Records for locating words and elements:
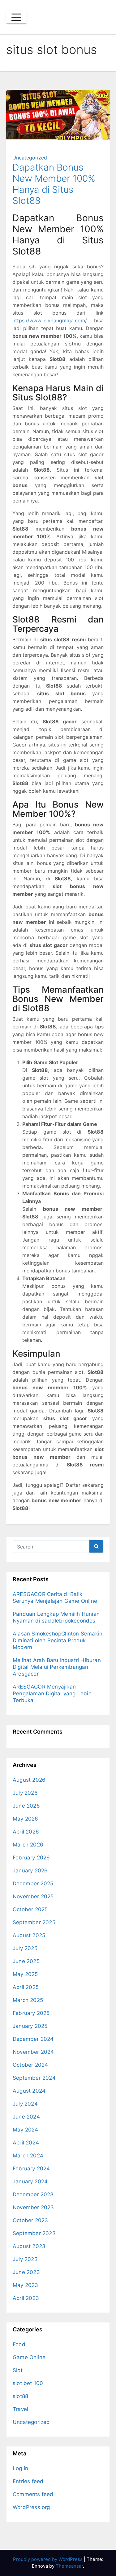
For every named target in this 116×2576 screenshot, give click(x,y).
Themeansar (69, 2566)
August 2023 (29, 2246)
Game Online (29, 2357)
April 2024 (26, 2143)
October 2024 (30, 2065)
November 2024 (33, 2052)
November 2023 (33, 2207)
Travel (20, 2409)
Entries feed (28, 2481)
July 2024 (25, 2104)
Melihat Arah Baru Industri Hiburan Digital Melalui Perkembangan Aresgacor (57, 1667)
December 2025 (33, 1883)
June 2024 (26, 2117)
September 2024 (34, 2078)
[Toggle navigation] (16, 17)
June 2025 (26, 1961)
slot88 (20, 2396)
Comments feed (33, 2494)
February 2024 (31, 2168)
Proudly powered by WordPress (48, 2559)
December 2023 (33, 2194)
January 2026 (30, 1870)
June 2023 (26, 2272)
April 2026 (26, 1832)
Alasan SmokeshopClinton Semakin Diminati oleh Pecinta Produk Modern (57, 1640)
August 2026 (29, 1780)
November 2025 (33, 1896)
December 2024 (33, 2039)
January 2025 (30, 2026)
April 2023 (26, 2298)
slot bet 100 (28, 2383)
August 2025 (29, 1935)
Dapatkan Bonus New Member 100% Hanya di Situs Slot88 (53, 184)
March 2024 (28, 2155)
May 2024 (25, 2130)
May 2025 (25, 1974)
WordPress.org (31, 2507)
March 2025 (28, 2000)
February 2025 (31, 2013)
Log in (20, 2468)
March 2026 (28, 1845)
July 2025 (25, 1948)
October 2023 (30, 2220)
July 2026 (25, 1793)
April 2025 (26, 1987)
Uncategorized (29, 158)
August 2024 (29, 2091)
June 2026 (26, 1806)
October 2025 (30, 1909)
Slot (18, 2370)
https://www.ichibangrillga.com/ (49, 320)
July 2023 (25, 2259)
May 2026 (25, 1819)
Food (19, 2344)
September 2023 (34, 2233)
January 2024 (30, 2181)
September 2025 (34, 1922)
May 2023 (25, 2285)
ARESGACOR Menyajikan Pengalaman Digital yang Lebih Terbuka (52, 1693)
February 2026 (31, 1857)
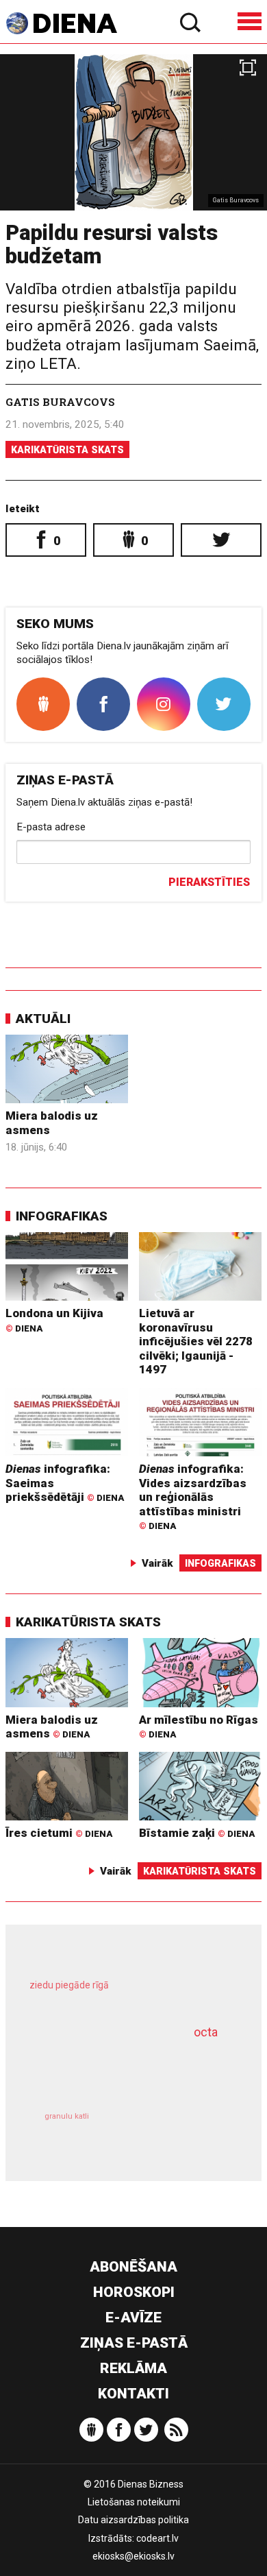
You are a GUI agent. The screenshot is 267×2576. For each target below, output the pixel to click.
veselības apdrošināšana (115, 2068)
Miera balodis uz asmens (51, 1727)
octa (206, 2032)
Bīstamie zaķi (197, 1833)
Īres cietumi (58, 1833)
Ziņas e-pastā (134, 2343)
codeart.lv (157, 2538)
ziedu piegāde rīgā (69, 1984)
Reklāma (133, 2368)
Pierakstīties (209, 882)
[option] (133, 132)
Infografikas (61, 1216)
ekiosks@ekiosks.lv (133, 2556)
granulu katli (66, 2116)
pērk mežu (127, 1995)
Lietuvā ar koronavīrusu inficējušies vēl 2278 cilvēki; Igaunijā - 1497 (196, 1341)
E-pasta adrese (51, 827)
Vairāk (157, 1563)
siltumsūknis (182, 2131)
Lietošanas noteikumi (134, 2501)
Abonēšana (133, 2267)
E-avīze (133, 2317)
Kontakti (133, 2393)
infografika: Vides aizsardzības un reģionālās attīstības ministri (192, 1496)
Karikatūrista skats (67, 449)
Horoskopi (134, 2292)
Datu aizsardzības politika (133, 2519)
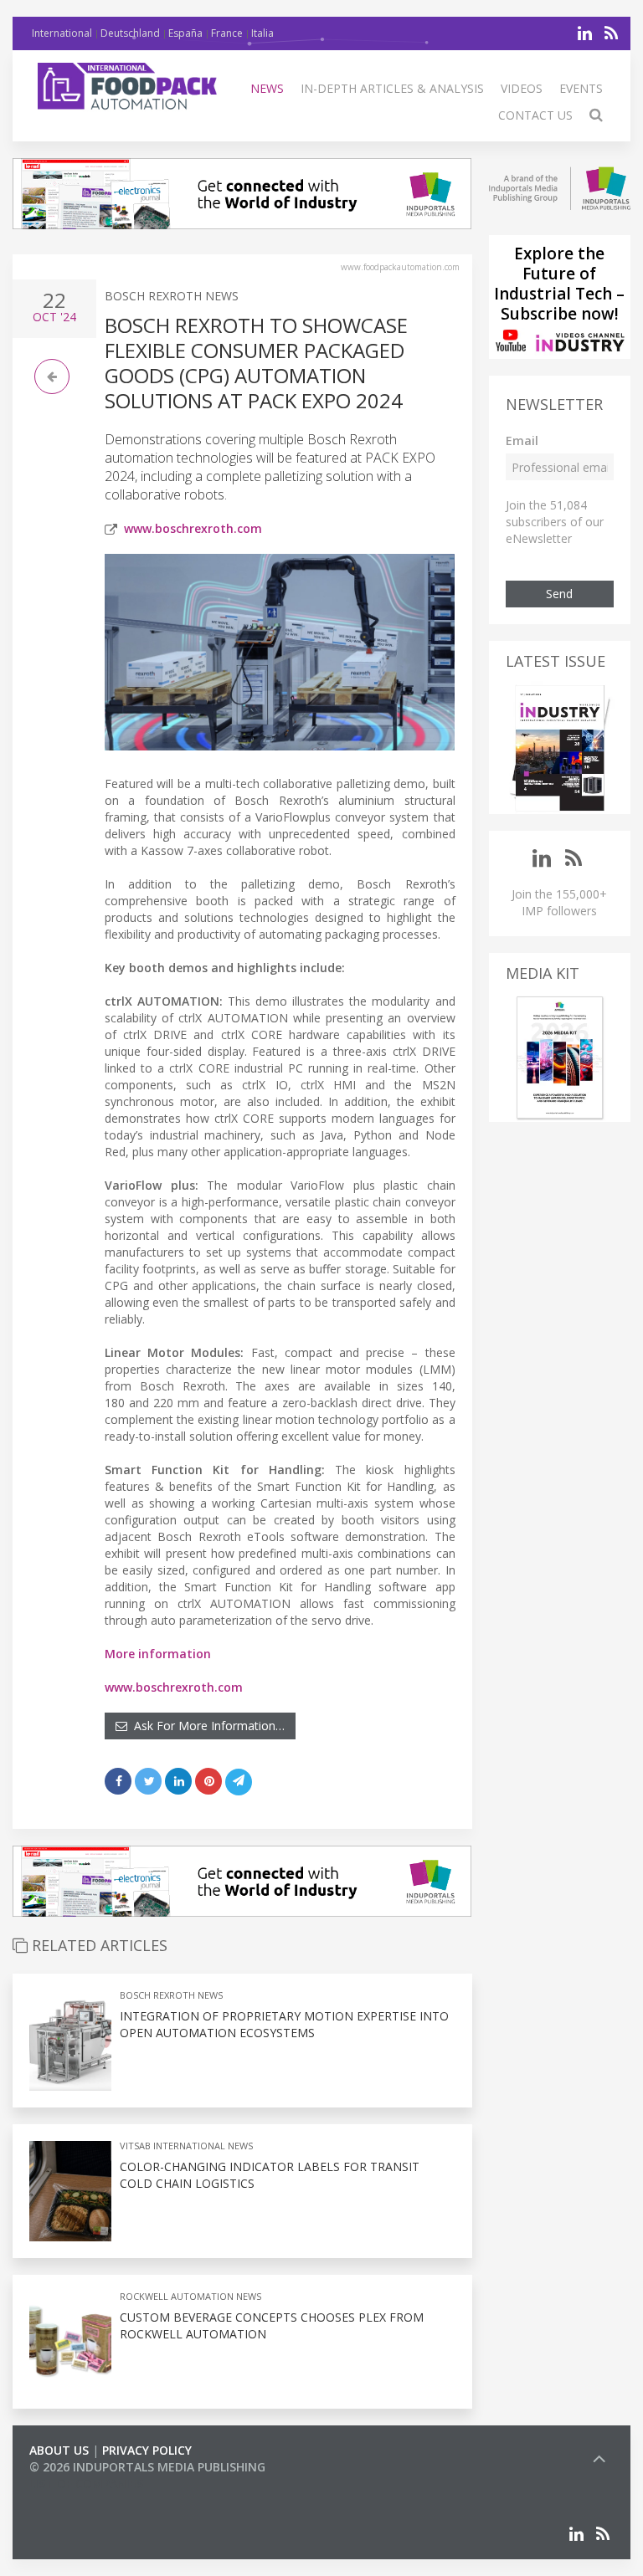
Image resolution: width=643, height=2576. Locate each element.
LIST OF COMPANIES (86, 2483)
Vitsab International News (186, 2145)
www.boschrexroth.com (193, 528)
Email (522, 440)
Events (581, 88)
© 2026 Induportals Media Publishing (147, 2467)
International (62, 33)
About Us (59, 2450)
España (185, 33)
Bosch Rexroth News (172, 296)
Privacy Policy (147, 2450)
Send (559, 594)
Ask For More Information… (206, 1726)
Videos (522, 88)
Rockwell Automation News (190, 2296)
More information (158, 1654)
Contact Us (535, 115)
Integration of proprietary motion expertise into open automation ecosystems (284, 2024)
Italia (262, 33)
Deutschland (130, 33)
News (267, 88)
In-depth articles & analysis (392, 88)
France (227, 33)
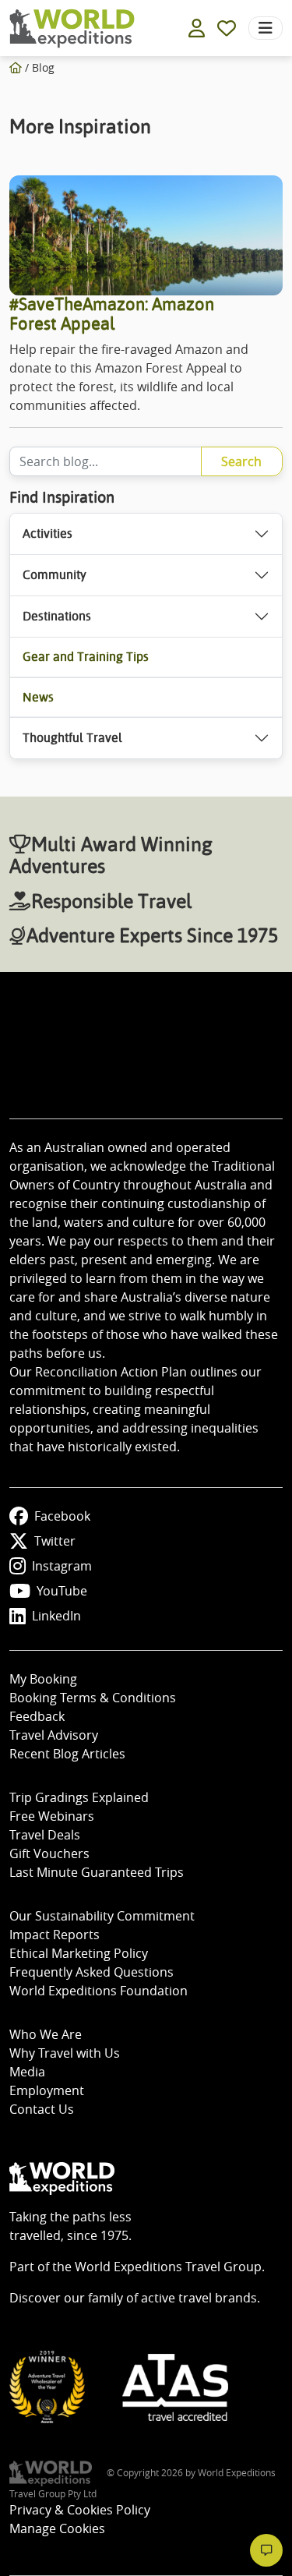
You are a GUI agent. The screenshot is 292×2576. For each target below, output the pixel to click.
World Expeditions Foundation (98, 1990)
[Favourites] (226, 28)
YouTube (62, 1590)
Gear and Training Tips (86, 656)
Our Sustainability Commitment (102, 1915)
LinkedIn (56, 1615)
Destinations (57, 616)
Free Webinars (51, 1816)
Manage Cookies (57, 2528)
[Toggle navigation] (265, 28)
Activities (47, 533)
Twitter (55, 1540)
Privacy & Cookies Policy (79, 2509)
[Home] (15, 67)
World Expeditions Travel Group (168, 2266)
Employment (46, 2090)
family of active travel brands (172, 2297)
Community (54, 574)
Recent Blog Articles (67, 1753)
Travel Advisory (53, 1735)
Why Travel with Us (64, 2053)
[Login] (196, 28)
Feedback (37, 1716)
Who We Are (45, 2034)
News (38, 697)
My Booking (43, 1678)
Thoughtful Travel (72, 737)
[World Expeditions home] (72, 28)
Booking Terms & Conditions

> [Required work]
Can you copy every line of the items above word for word, leaving out the pictures?

> [Expected answer]
For every named target in this 116×2576 screenshot, give click(x,y).
Themeansar (69, 2566)
August 2023 (29, 2246)
Game Online (29, 2357)
April 2024 (26, 2143)
October 2024 (30, 2065)
November 2024 (33, 2052)
November 2023 (33, 2207)
Travel (20, 2409)
Entries feed (28, 2481)
July 2024 (25, 2104)
Melihat Arah Baru Industri Hiburan Digital Melalui Perkembangan Aresgacor (57, 1667)
December 2025 (33, 1883)
June 2024 (26, 2117)
September 2024 (34, 2078)
[Toggle navigation] (16, 17)
June 2025 (26, 1961)
slot88 (20, 2396)
Comments feed (33, 2494)
February 2024 (31, 2168)
Proudly powered by WordPress (48, 2559)
December 2023 (33, 2194)
January 2026 (30, 1870)
June 2023 (26, 2272)
April 2026 (26, 1832)
Alasan SmokeshopClinton Semakin Diminati oleh Pecinta Produk Modern (57, 1640)
August 2026 (29, 1780)
November 2025 (33, 1896)
December 2024 (33, 2039)
January 2025 (30, 2026)
April 2023 (26, 2298)
slot bet 100 (28, 2383)
August 2025 (29, 1935)
Dapatkan Bonus New Member 100% Hanya di Situs Slot88 (53, 184)
March 2024 (28, 2155)
May 2024 (25, 2130)
May 2025 (25, 1974)
WordPress.org (31, 2507)
March 2025 (28, 2000)
February 2025 (31, 2013)
Log in (20, 2468)
March 2026 (28, 1845)
July 2025 (25, 1948)
October 2023 (30, 2220)
July 2026 (25, 1793)
April 2025 (26, 1987)
Uncategorized (29, 158)
August 2024 (29, 2091)
June 2026 (26, 1806)
October 2025 (30, 1909)
Slot (18, 2370)
https://www.ichibangrillga.com/ (49, 320)
July 2023 (25, 2259)
May 2026 (25, 1819)
Food (19, 2344)
September 2023 (34, 2233)
January 2024 (30, 2181)
September 2025 (34, 1922)
May 2023 (25, 2285)
ARESGACOR Menyajikan Pengalaman Digital yang Lebih Terbuka (52, 1693)
February 2026 (31, 1857)
You are a GUI agent. The screenshot is 267×2576. For each target below, output the pixel to click.
veselības apdrošināšana (115, 2068)
Miera balodis uz asmens (51, 1727)
octa (206, 2032)
Bīstamie zaķi (197, 1833)
Īres cietumi (58, 1833)
Ziņas e-pastā (134, 2343)
codeart.lv (157, 2538)
ziedu piegāde rīgā (69, 1984)
Reklāma (133, 2368)
Pierakstīties (209, 882)
[option] (133, 132)
Infografikas (61, 1216)
ekiosks@ekiosks.lv (133, 2556)
granulu katli (66, 2116)
pērk mežu (127, 1995)
Lietuvā ar koronavīrusu inficējušies vēl 2278 cilvēki; Igaunijā - 1497 (196, 1341)
E-pasta adrese (51, 827)
Vairāk (157, 1563)
siltumsūknis (182, 2131)
Lietošanas noteikumi (134, 2501)
Abonēšana (133, 2267)
E-avīze (133, 2317)
Kontakti (133, 2393)
infografika: Vides aizsardzības un reģionālās attīstības ministri (192, 1496)
Karikatūrista skats (67, 449)
Horoskopi (134, 2292)
Datu aizsardzības politika (133, 2519)
Image resolution: width=643, height=2576. Locate each element.
LIST OF COMPANIES (86, 2483)
Vitsab International News (186, 2145)
www.boschrexroth.com (193, 528)
Email (522, 440)
Events (581, 88)
© 2026 Induportals Media Publishing (147, 2467)
International (62, 33)
About Us (59, 2450)
España (185, 33)
Bosch Rexroth News (172, 296)
Privacy Policy (147, 2450)
Send (559, 594)
Ask For More Information… (206, 1726)
Videos (522, 88)
Rockwell Automation News (190, 2296)
More information (158, 1654)
Contact Us (535, 115)
Integration of proprietary motion expertise into open automation ecosystems (284, 2024)
Italia (262, 33)
Deutschland (130, 33)
News (267, 88)
In-depth articles & analysis (392, 88)
France (227, 33)
You are a GUI agent. The screenshot is 292×2576. For each target below, output the pixel to click.
World Expeditions Foundation (98, 1990)
[Favourites] (226, 28)
YouTube (62, 1590)
Gear and Training Tips (86, 656)
Our Sustainability Commitment (102, 1915)
LinkedIn (56, 1615)
Destinations (57, 616)
Free Webinars (51, 1816)
Manage Cookies (57, 2528)
[Toggle navigation] (265, 28)
Activities (47, 533)
Twitter (55, 1540)
Privacy & Cookies Policy (79, 2509)
[Home] (15, 67)
World Expeditions Travel Group (168, 2266)
Employment (46, 2090)
family of active travel brands (172, 2297)
Community (54, 574)
Recent Blog Articles (67, 1753)
Travel Advisory (53, 1735)
Why Travel with Us (64, 2053)
[Login] (196, 28)
Feedback (37, 1716)
Who We Are (45, 2034)
News (38, 697)
My Booking (43, 1678)
Thoughtful Travel (72, 737)
[World Expeditions home] (72, 28)
Booking Terms & Conditions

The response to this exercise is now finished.